**GIVEN TEXT**.
- - -
Weeknotes 2024 week 8

Published

  • Delta column ‘Exploring Futures’, which I had rather just titled ‘Architecture’, but the editors thought that was too boring. I wanted to get something down on the difference between engineers’ focus on causing/guaranteeing functionality and architects’ aim to make possible, to create (necessary but not sufficient) conditions (Cf. Taeke de Jong). It turned into something a little different, more on the question of what it means to practice design and/or engineering as an academic discipline. Not my best work.

Notes / Other stuff

  • Went to Antwerp on holiday. What a stony city. Hardly any trees.
  • First session with my ‘Climate & Transition’-themed cluster for IMS. Off to a good start. Great session. It makes for such a different class atmosphere when an assignment actually matters to students.
- - -
**SOURCE DATA**.
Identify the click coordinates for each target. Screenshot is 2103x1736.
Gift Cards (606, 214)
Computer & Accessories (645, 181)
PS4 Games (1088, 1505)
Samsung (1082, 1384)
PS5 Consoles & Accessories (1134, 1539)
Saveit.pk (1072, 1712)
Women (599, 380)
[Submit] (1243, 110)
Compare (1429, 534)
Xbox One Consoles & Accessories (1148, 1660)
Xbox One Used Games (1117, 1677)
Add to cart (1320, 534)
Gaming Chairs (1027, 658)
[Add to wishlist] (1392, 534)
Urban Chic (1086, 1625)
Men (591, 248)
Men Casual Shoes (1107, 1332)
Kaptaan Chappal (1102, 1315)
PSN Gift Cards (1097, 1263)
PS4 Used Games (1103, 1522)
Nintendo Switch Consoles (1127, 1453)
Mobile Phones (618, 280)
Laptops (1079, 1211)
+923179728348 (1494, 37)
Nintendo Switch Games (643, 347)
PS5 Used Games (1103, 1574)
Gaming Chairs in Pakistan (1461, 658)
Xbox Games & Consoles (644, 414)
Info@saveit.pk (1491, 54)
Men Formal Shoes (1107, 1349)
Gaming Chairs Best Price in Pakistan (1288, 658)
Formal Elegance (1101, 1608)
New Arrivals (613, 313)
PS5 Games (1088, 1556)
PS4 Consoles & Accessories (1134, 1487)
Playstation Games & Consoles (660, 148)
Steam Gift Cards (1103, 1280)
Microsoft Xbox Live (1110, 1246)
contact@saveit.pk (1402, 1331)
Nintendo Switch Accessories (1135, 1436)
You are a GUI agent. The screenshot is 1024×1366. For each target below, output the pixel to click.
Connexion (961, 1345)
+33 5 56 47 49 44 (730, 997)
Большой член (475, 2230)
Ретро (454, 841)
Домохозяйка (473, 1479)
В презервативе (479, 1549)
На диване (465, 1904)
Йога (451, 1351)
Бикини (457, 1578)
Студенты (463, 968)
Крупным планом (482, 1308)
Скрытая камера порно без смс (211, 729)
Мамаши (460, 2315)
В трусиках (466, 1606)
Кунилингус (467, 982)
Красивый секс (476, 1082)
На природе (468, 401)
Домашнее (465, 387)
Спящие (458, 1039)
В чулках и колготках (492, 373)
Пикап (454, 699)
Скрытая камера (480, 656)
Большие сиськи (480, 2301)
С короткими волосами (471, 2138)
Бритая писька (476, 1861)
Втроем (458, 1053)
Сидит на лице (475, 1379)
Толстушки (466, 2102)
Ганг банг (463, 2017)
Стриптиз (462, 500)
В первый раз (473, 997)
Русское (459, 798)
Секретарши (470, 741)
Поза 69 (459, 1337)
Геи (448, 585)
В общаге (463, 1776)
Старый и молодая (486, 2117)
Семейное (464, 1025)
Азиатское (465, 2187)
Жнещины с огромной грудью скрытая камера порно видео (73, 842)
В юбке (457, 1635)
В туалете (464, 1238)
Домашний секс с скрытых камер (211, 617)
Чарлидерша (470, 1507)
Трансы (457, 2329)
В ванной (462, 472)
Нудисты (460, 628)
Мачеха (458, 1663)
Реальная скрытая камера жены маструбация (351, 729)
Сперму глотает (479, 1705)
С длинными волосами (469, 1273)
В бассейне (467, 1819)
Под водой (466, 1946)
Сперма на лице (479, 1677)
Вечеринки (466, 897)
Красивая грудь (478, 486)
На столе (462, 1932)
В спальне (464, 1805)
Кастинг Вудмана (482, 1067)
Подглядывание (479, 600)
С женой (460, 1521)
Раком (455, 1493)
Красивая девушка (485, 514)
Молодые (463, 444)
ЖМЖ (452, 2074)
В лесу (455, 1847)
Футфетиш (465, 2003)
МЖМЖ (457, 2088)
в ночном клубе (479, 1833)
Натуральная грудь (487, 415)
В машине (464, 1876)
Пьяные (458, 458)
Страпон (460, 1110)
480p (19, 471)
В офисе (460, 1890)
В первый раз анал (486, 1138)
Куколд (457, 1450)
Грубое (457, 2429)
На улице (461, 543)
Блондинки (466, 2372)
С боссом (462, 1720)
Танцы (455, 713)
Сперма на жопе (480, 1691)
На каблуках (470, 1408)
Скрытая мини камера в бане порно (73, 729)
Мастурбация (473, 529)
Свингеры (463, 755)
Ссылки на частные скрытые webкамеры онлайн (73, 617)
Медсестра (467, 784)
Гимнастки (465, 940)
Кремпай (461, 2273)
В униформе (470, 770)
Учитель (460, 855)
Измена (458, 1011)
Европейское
- - -
**PROBLEM STATEMENT**. Write out the weeknotes word for word, the stretch from "Notes / Other" through "matters to students.".

**EXPECTED OUTPUT**.
Notes / Other stuff

  • Went to Antwerp on holiday. What a stony city. Hardly any trees.
  • First session with my ‘Climate & Transition’-themed cluster for IMS. Off to a good start. Great session. It makes for such a different class atmosphere when an assignment actually matters to students.